Richmond School Board decides not to publish graduation shooting report

George Copeland Jr. | 11/30/2023, 6 p.m.
Weeks after an external investigation into operations leading up to the June graduation mass shooting in Monroe Park was provided ...

Weeks after an external investigation into operations leading up to the June graduation mass shooting in Monroe Park was provided to Richmond Public Schools leadership, the next steps for the division are still unfolding.

Last week, a motion to publish the findings, which were part of an external review by the law firm Sands Anderson, failed in a 6-2 vote during the Richmond School Board’s latest meeting.

The motion was introduced by 4th District Representative Jonathan Young, who believes withholding the report is a poor choice for the board, particularly given the information it provided. He and Kenya Gibson, 3rd District, voted to approve the motion.

“Colleagues, we’ve been in receipt of that third-party report for two weeks now,” Mr. Young said. “The only way to fix a problem is to one, acknowledge a problem and then two, to be transparent about what that problem looks like.”

In early June, Huguenot High School graduate Shawn D. Jackson and his stepfather Renzo R. Smith were shot and killed in Monroe Park by Amari Ty-Jon Pollard following Huguenot’s graduation ceremony held at the Altria Theater near Virginia Commonwealth University. The shooting is believed to have been the result of a year-long personal conflict between Mr. Jackson and Mr. Pollard.

The board reviewed Sands Anderson’s findings on the event and the circumstances around it at the time in a closed session weeks earlier.

Following last week’s meeting and the earlier review of the report, Mr. Young said that any further action by the board is unclear.

“We’re really kind of stuck,” Mr. Young said. “We’re at a place where we really can’t go forward, absent being able to have this kind of public discourse about what we believe could be improved.”

At the time, board members who voted against Mr. Young’s motion pointed to the consequences of publishing Sands Anderson’s report, which is still under attorney-client privilege, and the advice of their legal counsel as reason to not release it at this time.

“I’m not going to be manipulated to vote on something that we’re clearly being recom-mended to deal with in closed session,” 9th District Representative Nicole Jones said.

Those who voted against the motion also pushed back against potential characterization of their actions as not valuing transparency, public accountability or community concerns about potential future violence and tragedy.

“There is an implication that if we don’t support this we don’t care,” Board Chair Stephanie Rizzi said. “Nothing could be further from the truth here.”

Other board members expressed interest in publishing the information, but with specific caveats.

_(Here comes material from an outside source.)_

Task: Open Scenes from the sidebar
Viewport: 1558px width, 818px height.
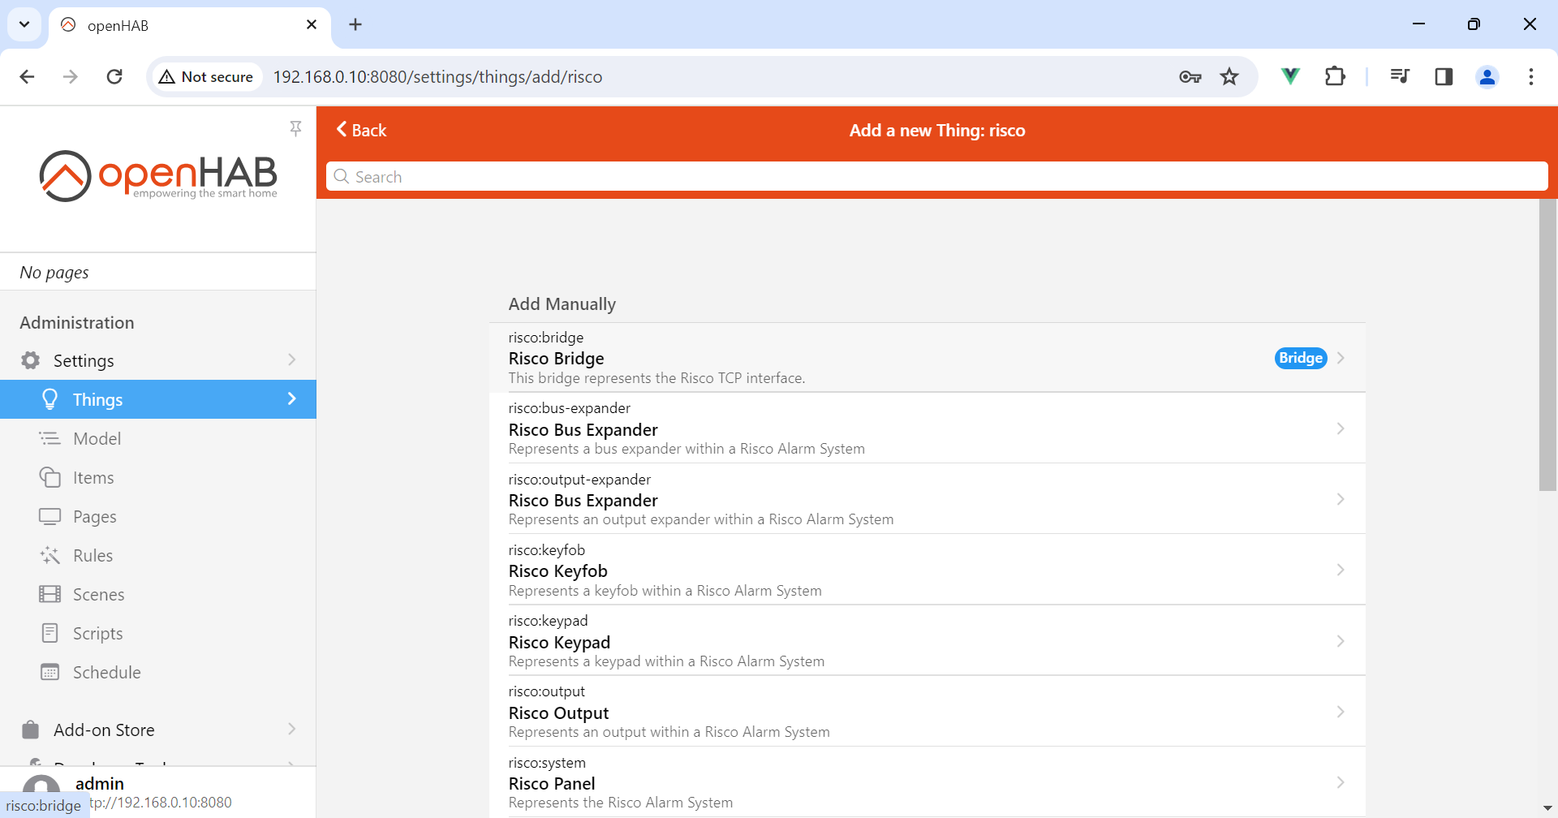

Shonda Harris-Muhammed, who represents the 6th District, floated the idea of publishing a version of the report’s executive summary with names redacted.

“I support the community receiving a summary of information from our report,” Ms. Harris-Muhammed, who abstained from the vote, said. “I just feel very strongly that the titles and positions are enough.”

The Sands Anderson report is one of multiple investigations into the shooting and its potential causes that have been conducted so far, including one by the RPS Administration and another by the Richmond Police Department.